Jumat, 29 September 2017

Inggris: Krisis Kemanusiaan Rohingya Tidak Bisa Diterima




Inggris: Krisis Kemanusiaan Rohingya Tidak Bisa Diterima
Pengungsian Rohingya berjalan bersama anak-anak di kamp pengungsian Cox's Bazar, Bangladesh, 26 September 2017. REUTERS/Cathal McNaughton

CB, Jakarta - Pemerintah Inggris memperingatkan pemerintah Myanmar bahwa krisis kemanusiaan Rohingya adalah sebuah “tragedi yang tidak dapat diterima”.  Pemerintahan pimpinan Aung San Suu Kyi ini diminta segera mengakhiri kekerasan yang terjadi dan membuka blokade untuk bantuan kemanusiaan kepada para pengungsi.
“Apa yang kita lihat di Rakhine dalam beberapa minggu terakhir merupakan sebuah tragedi yang jelas dan tidak dapat diterima,” kata Mark Field, Menteri Inggris Urusan Asia, pada Selasa 26 September setelah melakukan kunjungan ke Myanmar, yang merupakan bekas koloni Inggris Raya.

Dalam kunjungannya ini, Mark Field bertemu dengan pemimpin Myanmar, Aung San Suu Kyi, dan mengunjungi negara bagian Rakhine barat yang menjadi pusat pertumpahan darah.
“Kita perlu menghentikan kekerasan ini dan semua orang yang melarikan diri dapat kembali ke rumahnya dengan cepat dan aman. Myanmar telah melakukan kemajuan yang besar dalam beberapa terakhir. Namun kekerasan dan krisis yang terjadi di Rakhine beresiko mengacaukan kemajuan tersebut,” kata Mark Field.

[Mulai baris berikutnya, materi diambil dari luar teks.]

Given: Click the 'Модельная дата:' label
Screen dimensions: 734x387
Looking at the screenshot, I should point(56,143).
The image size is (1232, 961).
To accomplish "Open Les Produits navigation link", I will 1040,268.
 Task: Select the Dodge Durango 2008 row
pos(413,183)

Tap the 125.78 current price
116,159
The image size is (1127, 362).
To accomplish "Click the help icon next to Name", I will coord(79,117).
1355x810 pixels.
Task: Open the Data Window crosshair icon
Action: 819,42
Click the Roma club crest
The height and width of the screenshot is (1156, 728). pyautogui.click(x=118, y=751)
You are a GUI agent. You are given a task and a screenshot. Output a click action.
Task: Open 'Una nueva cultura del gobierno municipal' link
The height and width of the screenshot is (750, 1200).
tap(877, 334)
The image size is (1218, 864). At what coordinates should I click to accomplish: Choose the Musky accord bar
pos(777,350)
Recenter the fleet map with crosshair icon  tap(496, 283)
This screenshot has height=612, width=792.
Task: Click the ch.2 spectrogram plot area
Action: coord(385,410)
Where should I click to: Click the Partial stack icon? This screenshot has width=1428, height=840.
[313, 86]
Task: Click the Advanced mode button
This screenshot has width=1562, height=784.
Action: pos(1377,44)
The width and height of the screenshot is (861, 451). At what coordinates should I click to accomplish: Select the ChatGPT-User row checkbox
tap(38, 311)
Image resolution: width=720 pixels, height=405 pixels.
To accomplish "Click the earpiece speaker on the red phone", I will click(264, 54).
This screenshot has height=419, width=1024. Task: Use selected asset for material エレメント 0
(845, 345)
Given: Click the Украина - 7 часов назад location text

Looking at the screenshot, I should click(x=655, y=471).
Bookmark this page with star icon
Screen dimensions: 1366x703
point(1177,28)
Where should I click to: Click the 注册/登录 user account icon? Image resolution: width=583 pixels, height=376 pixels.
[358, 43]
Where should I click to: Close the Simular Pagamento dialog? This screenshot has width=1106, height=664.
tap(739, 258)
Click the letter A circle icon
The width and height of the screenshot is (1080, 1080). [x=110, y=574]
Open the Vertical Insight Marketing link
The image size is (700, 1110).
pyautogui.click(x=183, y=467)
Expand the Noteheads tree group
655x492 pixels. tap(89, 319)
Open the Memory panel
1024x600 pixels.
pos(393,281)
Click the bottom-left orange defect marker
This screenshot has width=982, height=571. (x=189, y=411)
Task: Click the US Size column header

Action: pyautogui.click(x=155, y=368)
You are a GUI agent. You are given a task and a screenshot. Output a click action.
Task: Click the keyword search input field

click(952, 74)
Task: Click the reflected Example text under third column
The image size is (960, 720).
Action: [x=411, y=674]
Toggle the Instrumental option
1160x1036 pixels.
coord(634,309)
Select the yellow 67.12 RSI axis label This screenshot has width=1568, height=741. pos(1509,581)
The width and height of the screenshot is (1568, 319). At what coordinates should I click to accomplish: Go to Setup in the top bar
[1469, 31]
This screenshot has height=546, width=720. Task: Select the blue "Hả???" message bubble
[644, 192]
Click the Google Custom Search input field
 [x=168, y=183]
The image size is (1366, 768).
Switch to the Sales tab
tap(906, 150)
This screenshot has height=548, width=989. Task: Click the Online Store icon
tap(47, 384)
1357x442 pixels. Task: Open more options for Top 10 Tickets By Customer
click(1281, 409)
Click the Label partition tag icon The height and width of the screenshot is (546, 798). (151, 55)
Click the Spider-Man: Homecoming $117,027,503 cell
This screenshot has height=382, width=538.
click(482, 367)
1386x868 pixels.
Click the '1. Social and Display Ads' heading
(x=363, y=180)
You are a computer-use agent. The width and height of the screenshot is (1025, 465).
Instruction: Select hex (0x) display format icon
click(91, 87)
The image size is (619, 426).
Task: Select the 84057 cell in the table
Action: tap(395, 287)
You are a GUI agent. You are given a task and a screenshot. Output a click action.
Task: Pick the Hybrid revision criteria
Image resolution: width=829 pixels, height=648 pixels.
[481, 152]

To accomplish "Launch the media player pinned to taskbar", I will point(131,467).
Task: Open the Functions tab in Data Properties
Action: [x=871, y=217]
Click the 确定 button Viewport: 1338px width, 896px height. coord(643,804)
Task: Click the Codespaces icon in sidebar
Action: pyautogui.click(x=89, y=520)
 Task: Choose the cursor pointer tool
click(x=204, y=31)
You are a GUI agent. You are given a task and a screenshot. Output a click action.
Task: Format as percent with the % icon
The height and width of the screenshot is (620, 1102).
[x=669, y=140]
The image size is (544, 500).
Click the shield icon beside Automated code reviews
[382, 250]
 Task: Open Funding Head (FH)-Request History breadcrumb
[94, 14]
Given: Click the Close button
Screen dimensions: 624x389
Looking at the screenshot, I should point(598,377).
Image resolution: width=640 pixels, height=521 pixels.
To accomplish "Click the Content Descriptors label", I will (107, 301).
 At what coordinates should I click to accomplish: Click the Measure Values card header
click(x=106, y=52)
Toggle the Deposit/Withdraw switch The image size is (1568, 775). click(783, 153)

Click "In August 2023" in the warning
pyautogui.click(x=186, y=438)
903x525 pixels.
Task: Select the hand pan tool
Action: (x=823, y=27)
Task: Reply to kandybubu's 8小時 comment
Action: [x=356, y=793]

Kantor luar negeri Inggris mengatakan dalam sebuah pernyataan,“Field memperjelas bahwa kekerasan yang terjadi (di Myanmar) perlu dihentikan dengan pasukan keamanan mengambil tanggung jawab penuh untuk melindungi semua masyarakat. Pemerintah diminta mengijinkan akses kemanusiaan penuh untuk bantuan.”
Sekretaris Jenderal PBB, Antonio Guterres, akan memberikan penjelasan singkat kepada Dewan Keamanan PBB tentang krisis Rohingya pada Kamis 28 September di New York. Guterres telah mengirimkan surat ke dewan untuk mengungkapkan keprihatinannya tentang “malapetakan kemanusiaan” yang sedang terjadi di Myanmar.
Hampir setengah juta warga etnis Rohingya melarikan diri ke Bangladesh sejak 25 Agustus 2017. Saat itu kelompok milisi Penyelamatan Arakan Rohingya (ARSA) menyerang 30 pos polisi Myanmar dan menewaskan belasan polisi. Militer Myanmar membalas serangan ini dengan melakukan operasi yang disebut pejabat PBB sebagai ‘operasi pembersihan etnis”.
Militer Myanmar menyerang desa-desa warga etnis Rohingya dan melakukan pembunuhan, pembakaran rumah hingga pelecehan seksual kepada warga sipil. Mereka dipaksa meninggalkan rumah dan desanya untuk pergi ke Bangladesh. Saat ini sekitar 480 ribu warga etnis Rohingya mengungsi di daerah Cox Bazar di Bangladesh menunggu bantuan kemanusiaan.